**The task**
What's needed is a full, exact retyping of the records.

Records drawn from a dataset:
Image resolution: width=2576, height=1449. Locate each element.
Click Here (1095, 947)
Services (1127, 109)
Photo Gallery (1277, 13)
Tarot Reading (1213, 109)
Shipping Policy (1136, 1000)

**The answer**
Image resolution: width=2576, height=1449. Locate each element.
Click Here (1095, 947)
Services (1127, 109)
Photo Gallery (1277, 13)
Tarot Reading (1213, 109)
Shipping Policy (1136, 1000)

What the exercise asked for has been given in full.